Do, 17. Mai 2018, 17-20.00 Uhr: Ein Spaziergang des Ent- und Verdeckens: Körper, Stadt und Fest
Seit ihrer Neugründung 1952 durch eine Gruppe von Architektinnen, Poetinnen und Künstler*innen ist die Schule von Valparaíso als multidisziplinäres Projekt der Begegnung von Poesie, Kunst, Design und Architektur gewidmet. 1970 gründete die Gruppe 16 Kilometer nördlich von Valparaíso die Open City, einen Ort ohne institutionelle Zwänge, der durch die Einheit von Leben, Arbeit und Studium die ganzheitliche Erforschung der Beziehung zwischen Poesie und Handwerk ermöglicht.
Da die ifa-Galerie Berlin ein Programmabschnitt beendet und ein neues Kapitel zum Thema Bewegung eröffnet, möchten wir einige Traditionen der Open City weitergeben: „Begrüßungen und Verabschiedungen“ sind wichtige Prinzipien, die das kreative Umfeld der Schule von Valparaíso und ihre pädagogischen Praktiken prägen und anhand derer die Grenzen zwischen kollektivem Schaffen, Lernen, Spielen und Feiern ausgelotet werden.

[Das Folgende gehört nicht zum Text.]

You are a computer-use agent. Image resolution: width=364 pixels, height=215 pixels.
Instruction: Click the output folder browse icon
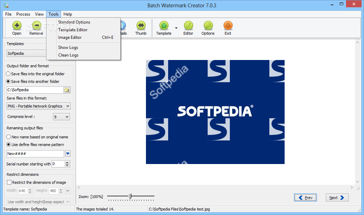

In unserem Workshop gehen wir den Begriffen „dis-cover“ (ent-/aufdecken) und „under-cover“ (verdeckt/verdecken) nach, zwei Elemente, die sich dazu eignen, die Beziehungen zwischen Körper und Stadt, Gestik und Raum, Individuum und Kollektiv zu artikulieren. Wir beginnen mit einem kreativen Moment, in dem wir selbst Papierobjekte wie Masken und Kleidungsstücke herstellen, um unserem Spiel und unserem Fest eine Form zu verleihen. Dann folgt ein Spaziergang durch die Stadt als Spielplatz: Ausgestattet mit unseren Objekten streifen wir durch das nahe gelegene Viertel der ifa-Galerie Berlin und spielen mit der Ent- und Verdeckung von Stadt und Körpern. Bei einem abschließenden Umtrunk oder auch einer Agape, deren Gestaltung ganz uns überlassen bleibt, bringen wir unsere Festausstattung als Intervention in den Galerieraum ein.
Mit Daniela Salgado Cofré (Industriedesignerin) und Óscar Andrade Castro (Architekt), die zum Projekt der Open City gehören und an der School of Architecture and Design der Pontificia Universidad Católica de Valparaíso lehren.